▶ _Given exercise_
Copy out the lines below word for word, leaving out the pictures.
>> BEGIN
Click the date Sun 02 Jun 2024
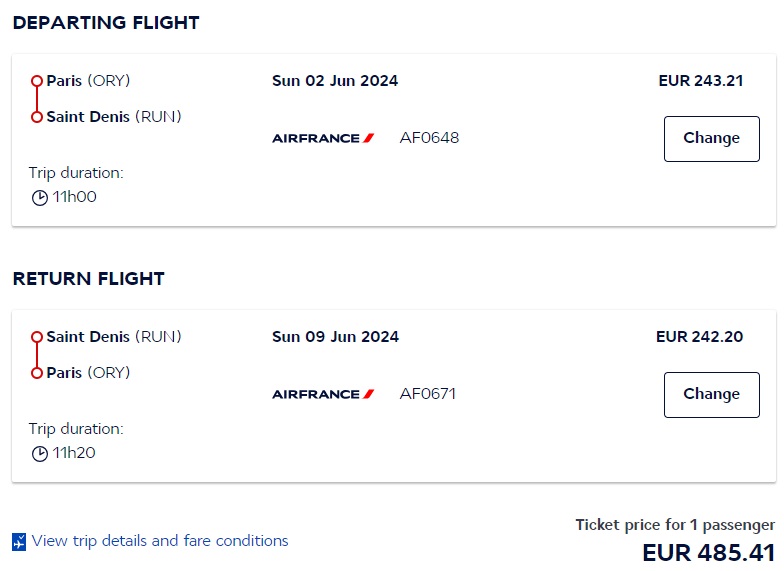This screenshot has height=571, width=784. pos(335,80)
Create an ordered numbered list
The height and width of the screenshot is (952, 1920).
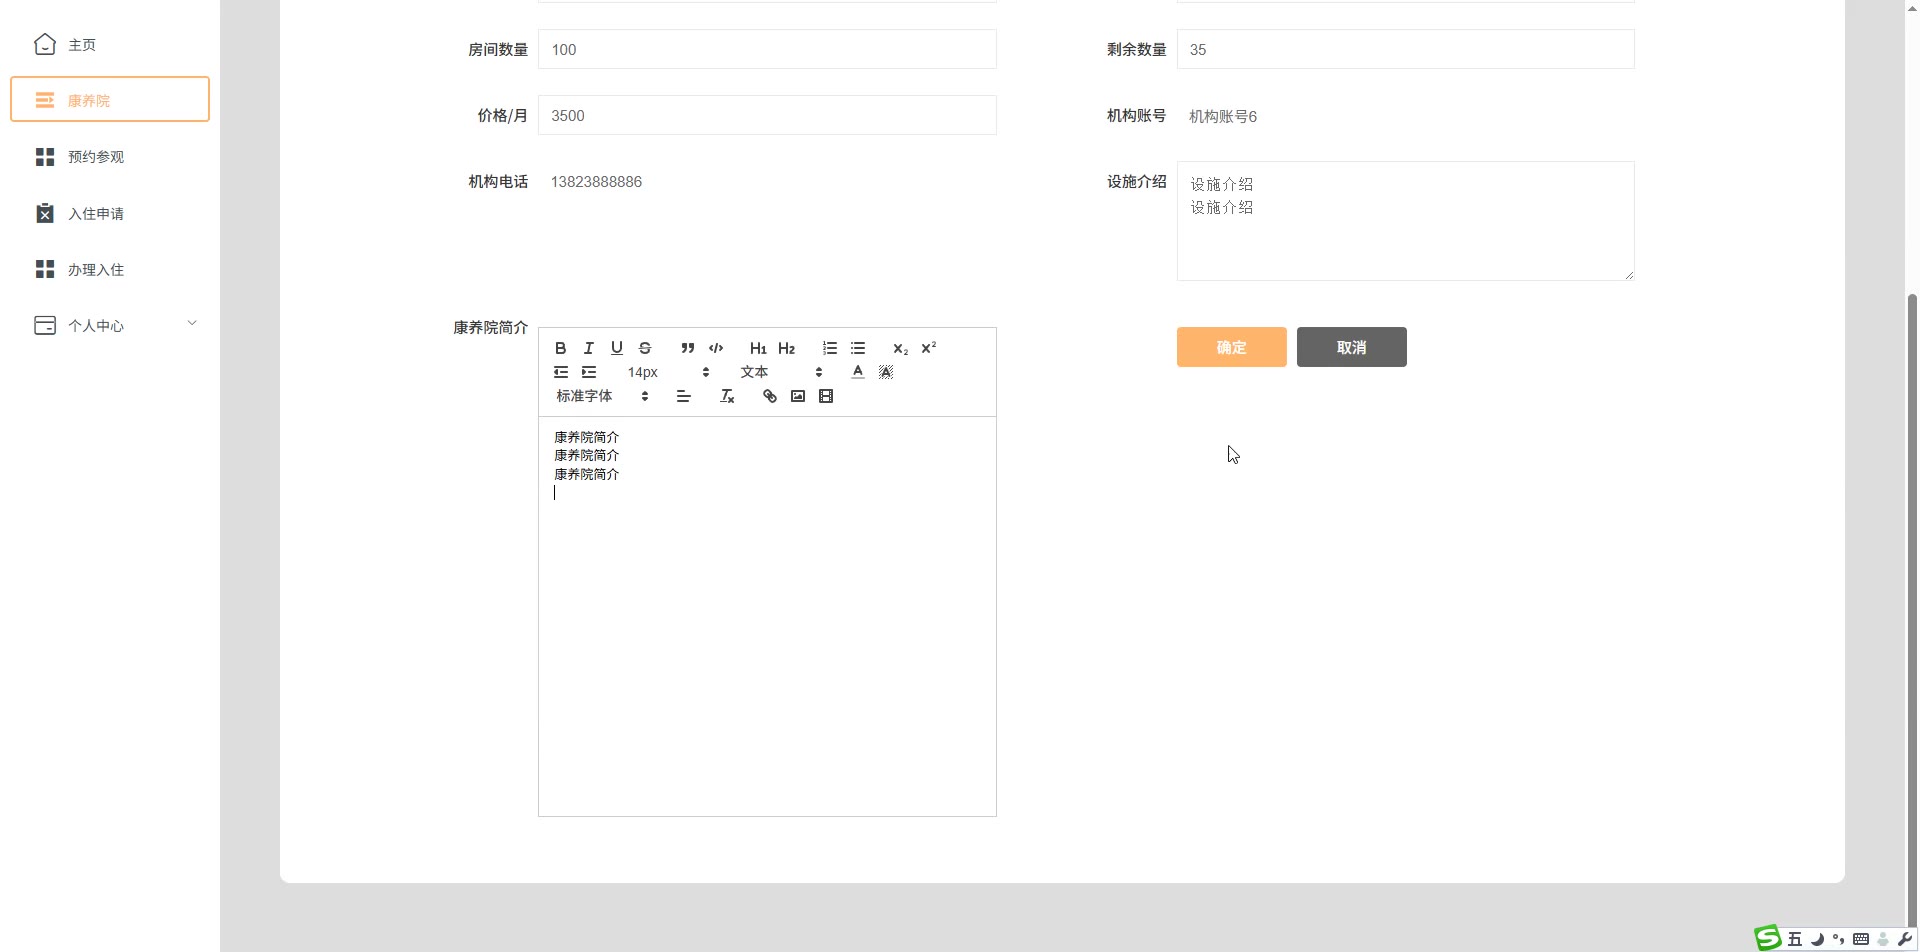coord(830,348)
>> END
▶ _Complete answer_
Click the date Sun 02 Jun 2024
This screenshot has height=571, width=784. pos(335,80)
Create an ordered numbered list
The height and width of the screenshot is (952, 1920).
coord(830,348)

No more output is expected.